- TO BE DONE: Update the lines below so that every "Identify the location of" becomes "Find the position of", with nothing else changed.

(Items from a data source)
**********

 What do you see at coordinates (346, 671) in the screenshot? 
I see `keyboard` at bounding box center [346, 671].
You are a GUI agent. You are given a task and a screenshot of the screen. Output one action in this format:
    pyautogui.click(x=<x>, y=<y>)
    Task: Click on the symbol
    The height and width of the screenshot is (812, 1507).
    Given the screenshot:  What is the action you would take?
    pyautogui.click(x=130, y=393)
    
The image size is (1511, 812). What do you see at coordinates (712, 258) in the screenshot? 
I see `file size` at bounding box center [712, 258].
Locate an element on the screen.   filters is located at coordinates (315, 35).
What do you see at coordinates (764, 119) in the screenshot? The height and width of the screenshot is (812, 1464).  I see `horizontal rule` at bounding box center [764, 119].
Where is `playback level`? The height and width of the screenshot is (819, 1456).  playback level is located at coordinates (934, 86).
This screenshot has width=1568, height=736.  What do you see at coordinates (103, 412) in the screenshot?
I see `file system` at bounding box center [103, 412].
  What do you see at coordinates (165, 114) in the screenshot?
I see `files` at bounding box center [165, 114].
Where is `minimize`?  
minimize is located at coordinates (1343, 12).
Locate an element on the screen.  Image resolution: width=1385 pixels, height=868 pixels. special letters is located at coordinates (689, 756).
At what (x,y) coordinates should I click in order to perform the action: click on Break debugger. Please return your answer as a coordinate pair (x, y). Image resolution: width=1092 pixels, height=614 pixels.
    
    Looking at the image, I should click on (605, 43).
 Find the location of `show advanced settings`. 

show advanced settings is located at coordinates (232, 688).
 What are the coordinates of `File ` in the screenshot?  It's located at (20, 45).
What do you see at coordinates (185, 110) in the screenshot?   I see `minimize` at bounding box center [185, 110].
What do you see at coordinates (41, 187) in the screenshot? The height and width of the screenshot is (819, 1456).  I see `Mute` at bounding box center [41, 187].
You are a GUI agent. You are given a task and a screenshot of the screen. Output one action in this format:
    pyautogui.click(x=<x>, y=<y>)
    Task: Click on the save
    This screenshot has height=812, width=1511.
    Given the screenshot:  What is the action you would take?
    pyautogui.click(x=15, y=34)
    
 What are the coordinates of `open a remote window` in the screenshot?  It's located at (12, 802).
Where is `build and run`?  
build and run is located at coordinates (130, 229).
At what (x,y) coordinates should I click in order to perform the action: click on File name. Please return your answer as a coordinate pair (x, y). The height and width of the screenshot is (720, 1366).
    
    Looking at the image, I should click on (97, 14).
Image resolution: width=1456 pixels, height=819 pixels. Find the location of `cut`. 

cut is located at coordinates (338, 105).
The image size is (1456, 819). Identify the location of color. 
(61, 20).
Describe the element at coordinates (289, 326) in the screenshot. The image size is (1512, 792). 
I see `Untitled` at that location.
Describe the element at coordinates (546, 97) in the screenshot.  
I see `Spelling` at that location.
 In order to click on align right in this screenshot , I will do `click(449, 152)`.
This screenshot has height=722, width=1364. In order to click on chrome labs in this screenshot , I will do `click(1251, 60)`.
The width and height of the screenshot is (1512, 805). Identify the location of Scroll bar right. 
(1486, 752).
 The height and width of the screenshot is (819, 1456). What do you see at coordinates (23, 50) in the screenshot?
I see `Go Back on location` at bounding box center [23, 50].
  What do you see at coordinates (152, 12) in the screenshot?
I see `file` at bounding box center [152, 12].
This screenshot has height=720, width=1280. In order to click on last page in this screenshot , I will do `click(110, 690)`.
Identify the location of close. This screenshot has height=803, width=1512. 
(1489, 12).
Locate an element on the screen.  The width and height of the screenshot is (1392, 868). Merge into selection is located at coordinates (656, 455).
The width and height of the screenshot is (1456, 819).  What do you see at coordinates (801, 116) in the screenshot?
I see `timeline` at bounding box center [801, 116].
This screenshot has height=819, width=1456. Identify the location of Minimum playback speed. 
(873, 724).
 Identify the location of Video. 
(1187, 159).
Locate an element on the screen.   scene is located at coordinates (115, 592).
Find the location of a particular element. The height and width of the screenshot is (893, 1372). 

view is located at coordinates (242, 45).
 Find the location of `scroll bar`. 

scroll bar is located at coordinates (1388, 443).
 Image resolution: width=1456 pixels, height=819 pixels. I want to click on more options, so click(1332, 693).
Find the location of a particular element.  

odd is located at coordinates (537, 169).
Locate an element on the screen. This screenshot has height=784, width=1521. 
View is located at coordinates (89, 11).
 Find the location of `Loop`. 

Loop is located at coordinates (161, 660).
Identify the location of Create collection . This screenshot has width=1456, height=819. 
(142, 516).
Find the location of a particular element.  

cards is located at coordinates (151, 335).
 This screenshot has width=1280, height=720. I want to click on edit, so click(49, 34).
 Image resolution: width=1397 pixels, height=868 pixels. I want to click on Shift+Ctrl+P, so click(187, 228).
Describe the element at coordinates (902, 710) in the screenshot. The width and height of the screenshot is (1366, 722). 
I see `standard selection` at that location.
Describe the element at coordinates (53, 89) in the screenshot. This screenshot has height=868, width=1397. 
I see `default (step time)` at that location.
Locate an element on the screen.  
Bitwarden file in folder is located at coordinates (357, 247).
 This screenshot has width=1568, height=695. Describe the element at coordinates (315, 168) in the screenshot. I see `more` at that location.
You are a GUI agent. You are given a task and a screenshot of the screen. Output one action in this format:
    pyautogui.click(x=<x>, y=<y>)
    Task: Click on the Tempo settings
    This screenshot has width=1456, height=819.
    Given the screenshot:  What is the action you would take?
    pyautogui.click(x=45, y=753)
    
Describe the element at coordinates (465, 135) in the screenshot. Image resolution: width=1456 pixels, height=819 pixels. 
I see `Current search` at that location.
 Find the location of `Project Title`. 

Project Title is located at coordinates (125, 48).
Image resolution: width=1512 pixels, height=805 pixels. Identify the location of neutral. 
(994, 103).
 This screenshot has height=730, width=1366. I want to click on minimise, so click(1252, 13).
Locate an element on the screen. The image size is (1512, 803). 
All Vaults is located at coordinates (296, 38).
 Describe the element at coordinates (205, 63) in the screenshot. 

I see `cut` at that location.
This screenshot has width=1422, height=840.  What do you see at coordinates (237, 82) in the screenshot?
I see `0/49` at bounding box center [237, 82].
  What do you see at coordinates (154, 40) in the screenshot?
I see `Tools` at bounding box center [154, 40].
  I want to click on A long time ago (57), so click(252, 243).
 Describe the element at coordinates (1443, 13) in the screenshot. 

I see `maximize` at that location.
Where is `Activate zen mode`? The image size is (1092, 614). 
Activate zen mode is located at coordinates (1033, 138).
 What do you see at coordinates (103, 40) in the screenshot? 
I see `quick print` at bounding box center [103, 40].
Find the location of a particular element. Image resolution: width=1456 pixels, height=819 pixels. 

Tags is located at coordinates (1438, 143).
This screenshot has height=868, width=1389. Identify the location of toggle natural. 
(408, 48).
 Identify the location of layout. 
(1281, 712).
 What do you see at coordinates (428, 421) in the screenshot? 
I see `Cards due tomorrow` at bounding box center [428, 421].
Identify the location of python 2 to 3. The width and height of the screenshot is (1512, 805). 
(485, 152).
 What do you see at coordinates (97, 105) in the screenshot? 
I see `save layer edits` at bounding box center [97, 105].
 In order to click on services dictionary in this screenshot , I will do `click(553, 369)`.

**********

- RESPONSE TO THE TASK:
 What do you see at coordinates (346, 671) in the screenshot? 
I see `keyboard` at bounding box center [346, 671].
You are a GUI agent. You are given a task and a screenshot of the screen. Output one action in this format:
    pyautogui.click(x=<x>, y=<y>)
    Task: Click on the symbol
    The height and width of the screenshot is (812, 1507).
    Given the screenshot:  What is the action you would take?
    pyautogui.click(x=130, y=393)
    
The image size is (1511, 812). What do you see at coordinates (712, 258) in the screenshot? 
I see `file size` at bounding box center [712, 258].
Locate an element on the screen.   filters is located at coordinates (315, 35).
What do you see at coordinates (764, 119) in the screenshot? The height and width of the screenshot is (812, 1464).  I see `horizontal rule` at bounding box center [764, 119].
Where is `playback level`? The height and width of the screenshot is (819, 1456).  playback level is located at coordinates (934, 86).
This screenshot has width=1568, height=736.  What do you see at coordinates (103, 412) in the screenshot?
I see `file system` at bounding box center [103, 412].
  What do you see at coordinates (165, 114) in the screenshot?
I see `files` at bounding box center [165, 114].
Where is `minimize`?  
minimize is located at coordinates (1343, 12).
Locate an element on the screen.  Image resolution: width=1385 pixels, height=868 pixels. special letters is located at coordinates (689, 756).
At what (x,y) coordinates should I click in order to perform the action: click on Break debugger. Please return your answer as a coordinate pair (x, y). Image resolution: width=1092 pixels, height=614 pixels.
    
    Looking at the image, I should click on (605, 43).
 Find the location of `show advanced settings`. 

show advanced settings is located at coordinates (232, 688).
 What are the coordinates of `File ` in the screenshot?  It's located at (20, 45).
What do you see at coordinates (185, 110) in the screenshot?   I see `minimize` at bounding box center [185, 110].
What do you see at coordinates (41, 187) in the screenshot? The height and width of the screenshot is (819, 1456).  I see `Mute` at bounding box center [41, 187].
You are a GUI agent. You are given a task and a screenshot of the screen. Output one action in this format:
    pyautogui.click(x=<x>, y=<y>)
    Task: Click on the save
    This screenshot has height=812, width=1511.
    Given the screenshot:  What is the action you would take?
    pyautogui.click(x=15, y=34)
    
 What are the coordinates of `open a remote window` in the screenshot?  It's located at (12, 802).
Where is `build and run`?  
build and run is located at coordinates (130, 229).
At what (x,y) coordinates should I click in order to perform the action: click on File name. Please return your answer as a coordinate pair (x, y). The height and width of the screenshot is (720, 1366).
    
    Looking at the image, I should click on (97, 14).
Image resolution: width=1456 pixels, height=819 pixels. Find the location of `cut`. 

cut is located at coordinates (338, 105).
The image size is (1456, 819). Find the position of color. 
(61, 20).
Describe the element at coordinates (289, 326) in the screenshot. The image size is (1512, 792). 
I see `Untitled` at that location.
Describe the element at coordinates (546, 97) in the screenshot.  
I see `Spelling` at that location.
 In order to click on align right in this screenshot , I will do `click(449, 152)`.
This screenshot has height=722, width=1364. In order to click on chrome labs in this screenshot , I will do `click(1251, 60)`.
The width and height of the screenshot is (1512, 805). Find the position of Scroll bar right. 
(1486, 752).
 The height and width of the screenshot is (819, 1456). What do you see at coordinates (23, 50) in the screenshot?
I see `Go Back on location` at bounding box center [23, 50].
  What do you see at coordinates (152, 12) in the screenshot?
I see `file` at bounding box center [152, 12].
This screenshot has height=720, width=1280. In order to click on last page in this screenshot , I will do `click(110, 690)`.
Find the position of close. This screenshot has height=803, width=1512. 
(1489, 12).
Locate an element on the screen.  The width and height of the screenshot is (1392, 868). Merge into selection is located at coordinates (656, 455).
The width and height of the screenshot is (1456, 819).  What do you see at coordinates (801, 116) in the screenshot?
I see `timeline` at bounding box center [801, 116].
This screenshot has height=819, width=1456. Find the position of Minimum playback speed. 
(873, 724).
 Find the position of Video. 
(1187, 159).
Locate an element on the screen.   scene is located at coordinates (115, 592).
Find the location of a particular element. The height and width of the screenshot is (893, 1372). 

view is located at coordinates (242, 45).
 Find the location of `scroll bar`. 

scroll bar is located at coordinates (1388, 443).
 Image resolution: width=1456 pixels, height=819 pixels. I want to click on more options, so click(1332, 693).
Find the location of a particular element.  

odd is located at coordinates (537, 169).
Locate an element on the screen. This screenshot has height=784, width=1521. 
View is located at coordinates (89, 11).
 Find the location of `Loop`. 

Loop is located at coordinates (161, 660).
Find the position of Create collection . This screenshot has width=1456, height=819. 
(142, 516).
Find the location of a particular element.  

cards is located at coordinates (151, 335).
 This screenshot has width=1280, height=720. I want to click on edit, so click(49, 34).
 Image resolution: width=1397 pixels, height=868 pixels. I want to click on Shift+Ctrl+P, so click(187, 228).
Describe the element at coordinates (902, 710) in the screenshot. The width and height of the screenshot is (1366, 722). 
I see `standard selection` at that location.
Describe the element at coordinates (53, 89) in the screenshot. This screenshot has height=868, width=1397. 
I see `default (step time)` at that location.
Locate an element on the screen.  
Bitwarden file in folder is located at coordinates (357, 247).
 This screenshot has width=1568, height=695. Describe the element at coordinates (315, 168) in the screenshot. I see `more` at that location.
You are a GUI agent. You are given a task and a screenshot of the screen. Output one action in this format:
    pyautogui.click(x=<x>, y=<y>)
    Task: Click on the Tempo settings
    This screenshot has width=1456, height=819.
    Given the screenshot:  What is the action you would take?
    pyautogui.click(x=45, y=753)
    
Describe the element at coordinates (465, 135) in the screenshot. Image resolution: width=1456 pixels, height=819 pixels. 
I see `Current search` at that location.
 Find the location of `Project Title`. 

Project Title is located at coordinates (125, 48).
Image resolution: width=1512 pixels, height=805 pixels. Find the position of neutral. 
(994, 103).
 This screenshot has height=730, width=1366. I want to click on minimise, so click(1252, 13).
Locate an element on the screen. The image size is (1512, 803). 
All Vaults is located at coordinates (296, 38).
 Describe the element at coordinates (205, 63) in the screenshot. 

I see `cut` at that location.
This screenshot has width=1422, height=840.  What do you see at coordinates (237, 82) in the screenshot?
I see `0/49` at bounding box center [237, 82].
  What do you see at coordinates (154, 40) in the screenshot?
I see `Tools` at bounding box center [154, 40].
  I want to click on A long time ago (57), so click(252, 243).
 Describe the element at coordinates (1443, 13) in the screenshot. 

I see `maximize` at that location.
Where is `Activate zen mode`? The image size is (1092, 614). 
Activate zen mode is located at coordinates (1033, 138).
 What do you see at coordinates (103, 40) in the screenshot? 
I see `quick print` at bounding box center [103, 40].
Find the location of a particular element. Image resolution: width=1456 pixels, height=819 pixels. 

Tags is located at coordinates (1438, 143).
This screenshot has height=868, width=1389. Find the position of toggle natural. 
(408, 48).
 Find the position of layout. 
(1281, 712).
 What do you see at coordinates (428, 421) in the screenshot? 
I see `Cards due tomorrow` at bounding box center [428, 421].
Find the position of python 2 to 3. The width and height of the screenshot is (1512, 805). 
(485, 152).
 What do you see at coordinates (97, 105) in the screenshot? 
I see `save layer edits` at bounding box center [97, 105].
 In order to click on services dictionary in this screenshot , I will do `click(553, 369)`.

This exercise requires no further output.